Could you restate word for word only the lines below from the one holding "Image resolution: width=1536" to the one holding "Where should I", inclusive, and leave out the pictures?

BEGIN Exercise materials

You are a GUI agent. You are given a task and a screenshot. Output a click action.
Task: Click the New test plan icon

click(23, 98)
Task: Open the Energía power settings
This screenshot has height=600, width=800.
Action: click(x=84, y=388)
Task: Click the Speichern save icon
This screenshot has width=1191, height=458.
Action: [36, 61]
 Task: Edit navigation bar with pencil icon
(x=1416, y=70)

END Exercise materials
BEGIN Exercise materials

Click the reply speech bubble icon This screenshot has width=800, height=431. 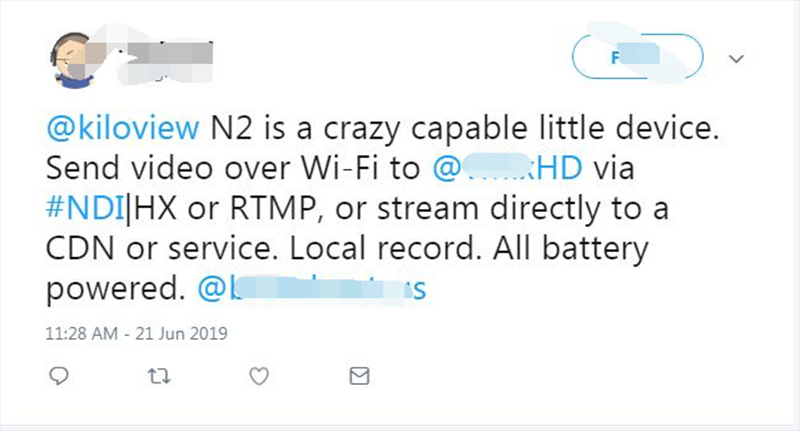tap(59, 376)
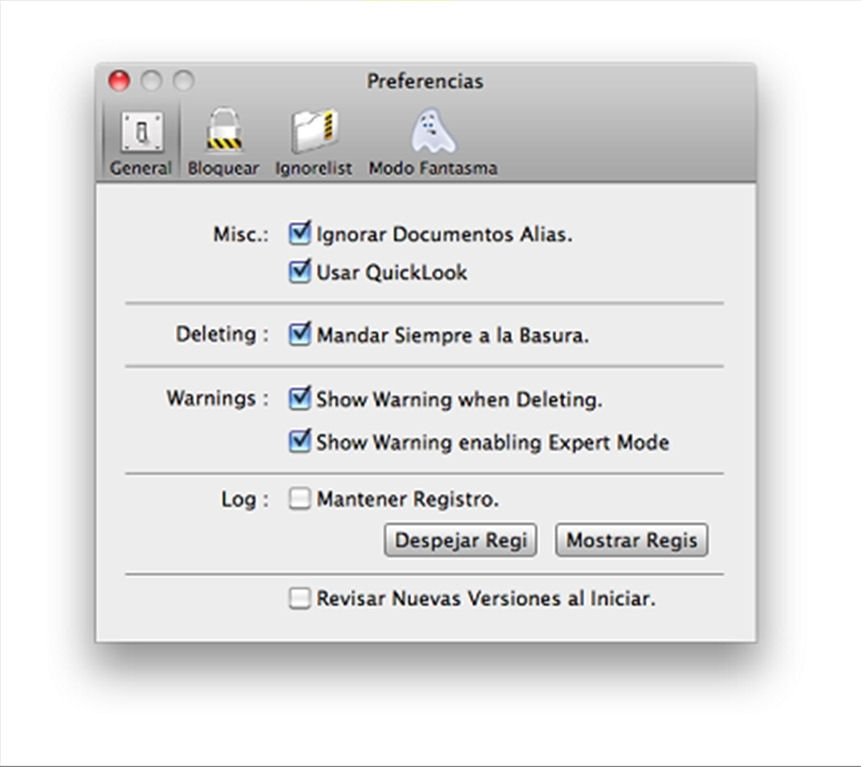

END Exercise materials
BEGIN Exercise materials

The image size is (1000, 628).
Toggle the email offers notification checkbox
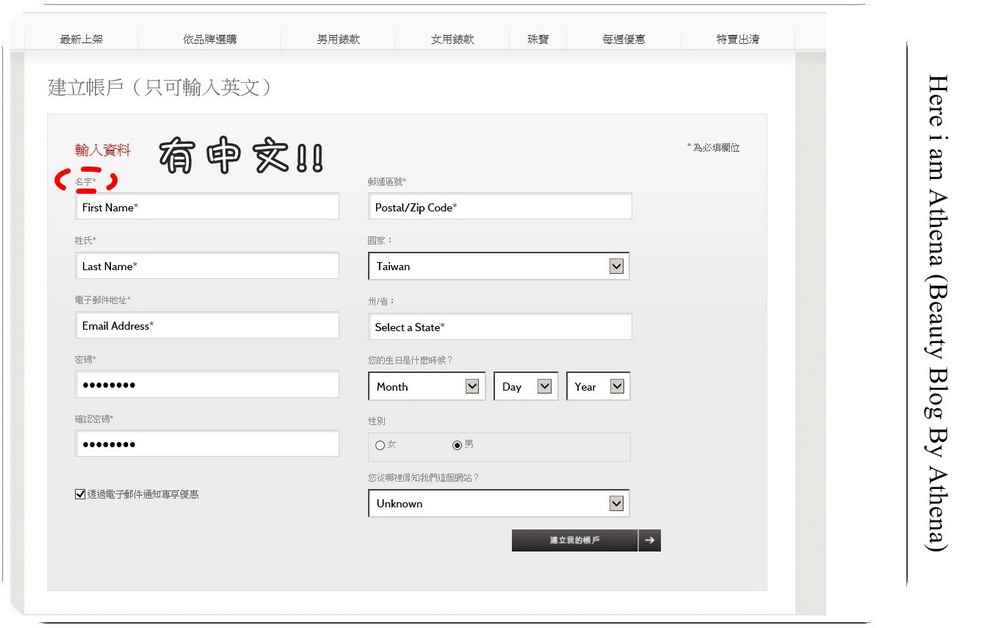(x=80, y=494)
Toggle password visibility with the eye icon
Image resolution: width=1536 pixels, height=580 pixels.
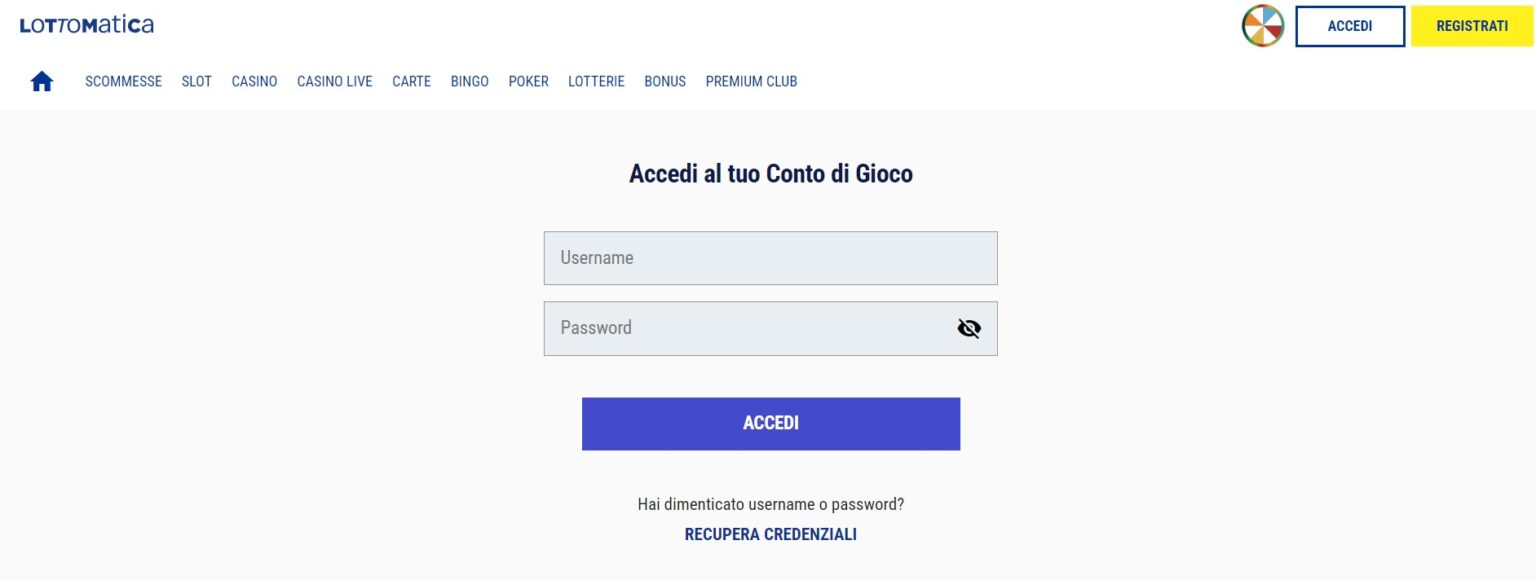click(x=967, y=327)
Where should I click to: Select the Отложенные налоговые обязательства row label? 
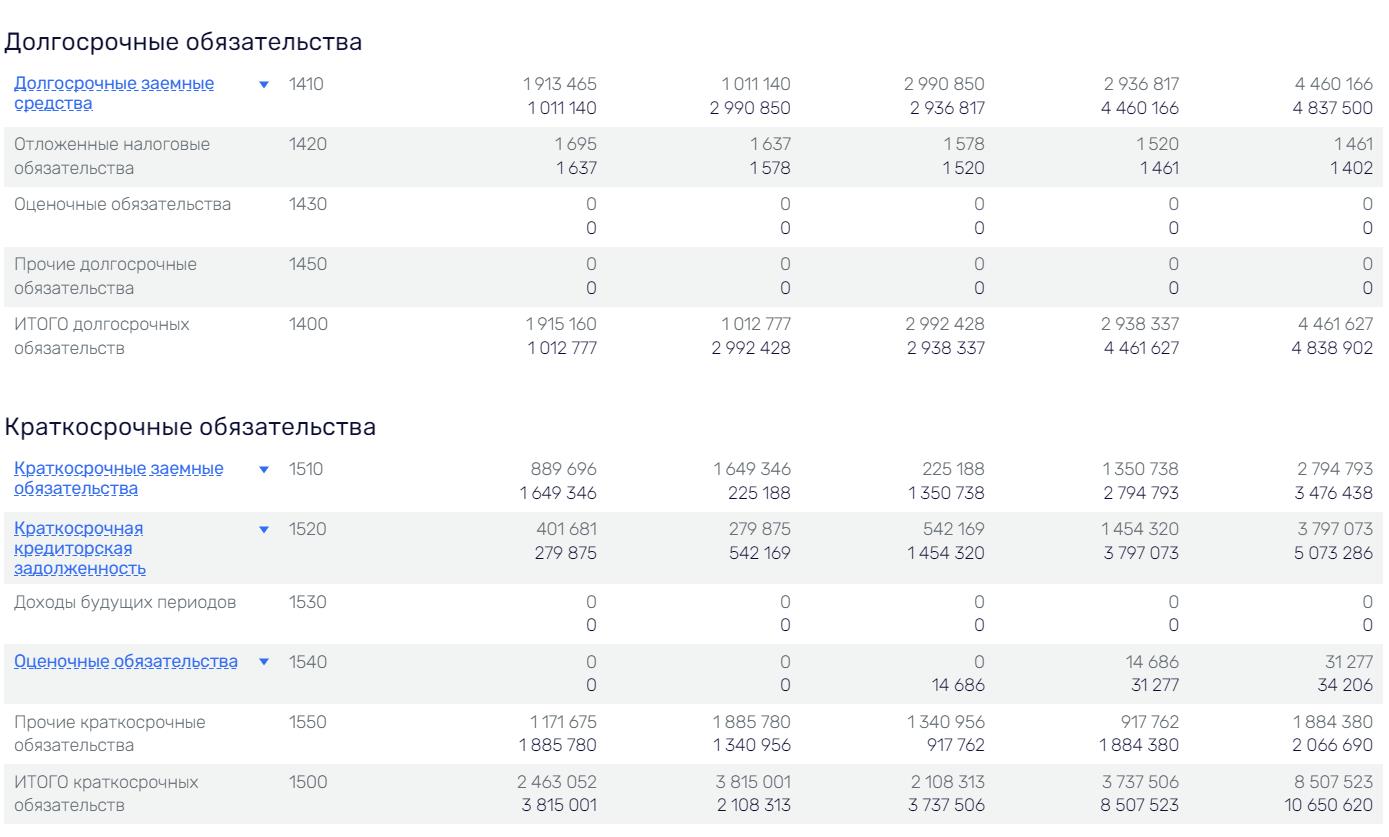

END Exercise materials

• _Written answer_
Image resolution: width=1536 pixels, height=580 pixels.
click(x=967, y=327)
Where should I click to: Select the Отложенные налоговые обязательства row label? 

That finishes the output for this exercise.